The equation hf = f × (L/D) × (V²/2g) expresses that head loss is proportional to pipe length and the square of velocity, and inversely proportional to pipe diameter. The Darcy friction factor f must be determined separately using the Colebrook equation for turbulent flow or f = 64/Re for laminar flow.
Key Components
Darcy Friction Factor (f)
The Darcy friction factor is a dimensionless number that characterizes the resistance to flow in a pipe. For laminar flow (Re less than 2300), f = 64/Re. For turbulent flow, the Colebrook equation or Moody chart is used to find f based on pipe roughness and Reynolds number.
Pipe Geometry (L/D)
The length-to-diameter ratio captures the geometric influence on head loss. A longer pipe or smaller diameter increases head loss proportionally. This is why engineers upsize pipes for long runs: a modest diameter increase dramatically reduces pumping costs.
Velocity Head (V²/2g)
The velocity head represents the kinetic energy per unit weight of the flowing fluid. Since head loss scales with V², doubling the flow velocity quadruples the head loss. This quadratic relationship is why pipe sizing is critical in hydraulic design.
Applications
- Water Distribution: Calculating pressure losses in municipal water supply networks
- HVAC Piping: Sizing hot-water and chilled-water piping for building mechanical systems
- Oil and Gas: Predicting pumping power requirements for long-distance pipelines
- Chemical Processing: Determining pressure drops in process piping for reactor feed and product lines
What causes pressure drop in a pipe?
Pressure drop is caused by friction between the flowing fluid and the pipe wall. The Darcy-Weisbach equation predicts how much energy the fluid loses to friction. Longer pipes, smaller diameters, rougher surfaces, and higher velocities all increase the loss.
How does pipe diameter affect head loss?
Head loss is inversely proportional to pipe diameter. Doubling the diameter reduces head loss by a factor of 2 for the same velocity. In practice the effect is even larger because a bigger pipe carries the same flow rate at a lower velocity, and head loss depends on V².
What is the difference between Darcy f and Fanning f?
The Darcy friction factor f is 4 times the Fanning friction factor. Using the wrong one gives head loss results that are off by a factor of 4. Always verify which friction factor you are using before applying the Darcy-Weisbach equation.
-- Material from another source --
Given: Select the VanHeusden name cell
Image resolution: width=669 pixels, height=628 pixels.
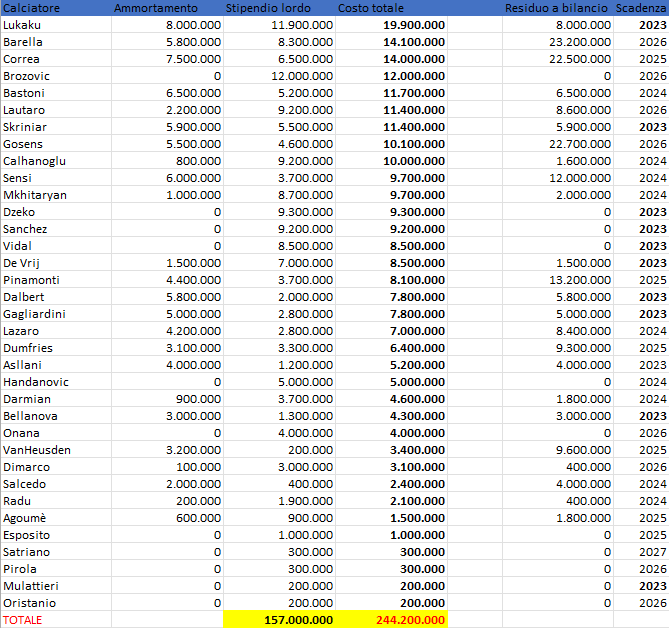Looking at the screenshot, I should tap(38, 450).
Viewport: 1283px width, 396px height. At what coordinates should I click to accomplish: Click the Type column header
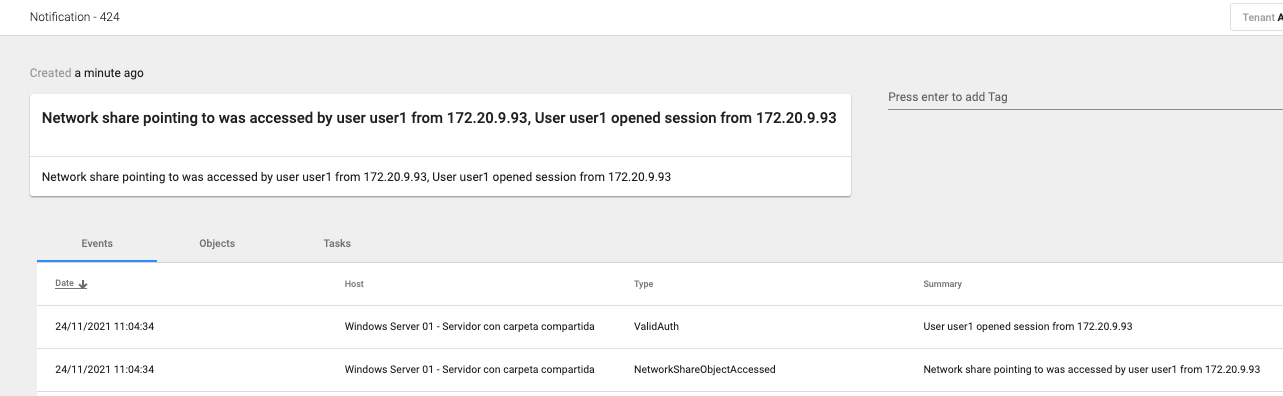(x=643, y=284)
Darcy-Weisbach vs. Hazen-Williams: which should I use?
Darcy-Weisbach is more general and works for any fluid and flow regime. Hazen-Williams is simpler but only valid for water near room temperature in turbulent flow. For engineering rigor, Darcy-Weisbach is preferred.
What are minor losses and how do they differ?
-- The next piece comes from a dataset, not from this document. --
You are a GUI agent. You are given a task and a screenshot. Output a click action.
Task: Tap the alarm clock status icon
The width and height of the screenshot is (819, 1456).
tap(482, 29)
Major losses come from pipe wall friction (Darcy-Weisbach). Minor losses come from fittings, valves, and bends. In long pipelines, major losses dominate; in compact systems with many fittings, minor losses can be equally significant.
Frequently Asked Questions
How do I find the Darcy friction factor?
For laminar flow (Re less than 2300), f = 64/Re. For turbulent flow, use the Colebrook equation or Moody chart. Our Colebrook equation calculator can compute this for you directly from pipe roughness and Reynolds number.
Can I use this calculator for open-channel flow?
No, the Darcy-Weisbach equation is designed for closed conduits (pipes under pressure). For open-channel flow, use the Manning equation or Chezy formula instead.
Why does head loss increase with the square of velocity?
Fluid friction is a dynamic process where the drag force on the pipe wall grows roughly as V². This means doubling the flow velocity quadruples the head loss. That is why engineers upsize pipes: a modest diameter increase dramatically reduces pumping costs.